Closed terryzhao127 closed 3 years ago
Another question: How do you balance the speed of production (Actor) and consumption (Learner) ? I didn't see any way to adjust it in A3C codes. The actor just keeps producing new training data: https://github.com/PaddlePaddle/PARL/blob/ab1eb893a9f0ac1d5238c6a5277ea7e7c6cd1fdf/examples/A2C/train.py#L117 And the learner keeps consuming from that message queue. https://github.com/PaddlePaddle/PARL/blob/ab1eb893a9f0ac1d5238c6a5277ea7e7c6cd1fdf/examples/A2C/train.py#L138 I suppose you guys balance that by changing the number of actors. Is it right?
Hi guikarist, thanks for your interest in PARL.
It's ok to implement a multi-learner RL algorithm based on our framework. For the second question, there are two possible ways to adjust the number of samples: 1) adjust the number of actors (as you said) 2) adjust the number of steps to run for each actor (see actor.py)
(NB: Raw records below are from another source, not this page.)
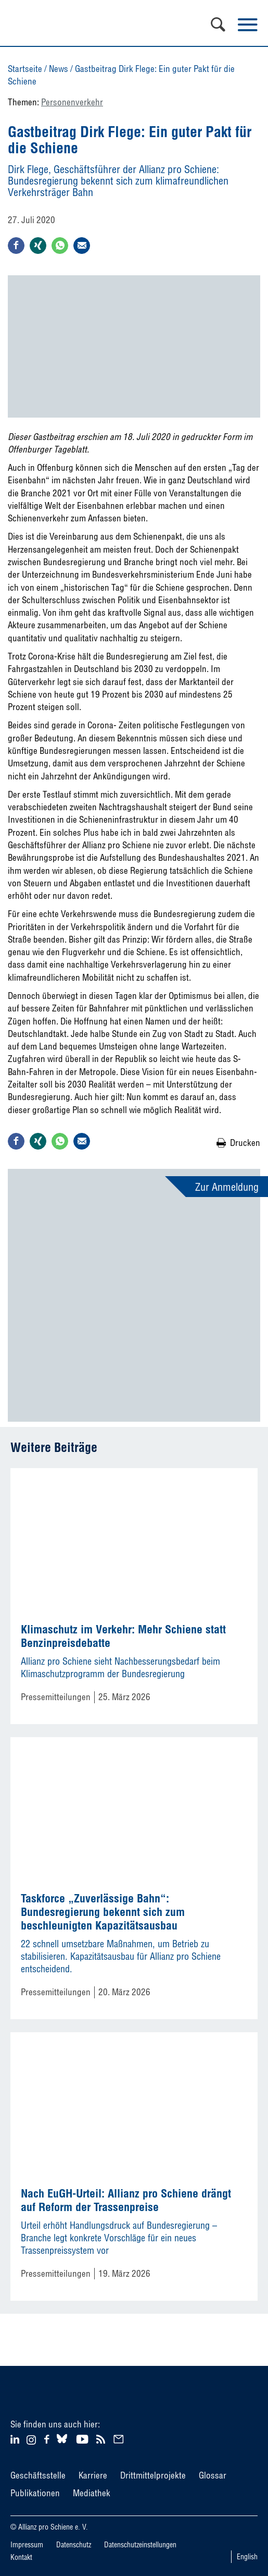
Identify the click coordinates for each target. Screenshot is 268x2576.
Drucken (245, 1142)
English (247, 2556)
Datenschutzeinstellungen (140, 2544)
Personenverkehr (72, 101)
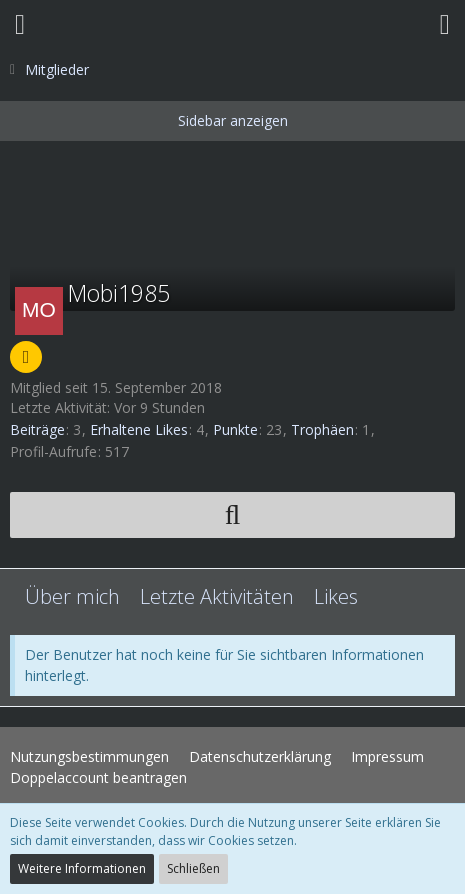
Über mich (72, 596)
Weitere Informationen (82, 868)
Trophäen (322, 429)
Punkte (235, 429)
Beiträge (37, 429)
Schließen (193, 868)
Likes (336, 596)
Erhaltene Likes (139, 429)
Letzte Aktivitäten (217, 596)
If you would like to use multiple GPUs, you can reimplement agent.py with multiple GPUs for training.
Thanks for your reply! I think we need Horovod to implement a multi-learner training pattern with PARL.
Horovod is an excellent framework for running multiple learners. I think PARL is compatible with it. Feel free to contact us if you have any problem :)
Hey, you guys! I am fully impressed with your concise codes for implementing a distributed RL algorithm, like A3C. And I am very interested in whether this framework supports training with multiple distributed learner (e.g. more than one GPU)! For example, train a PPO with 200 actors and 4 learners.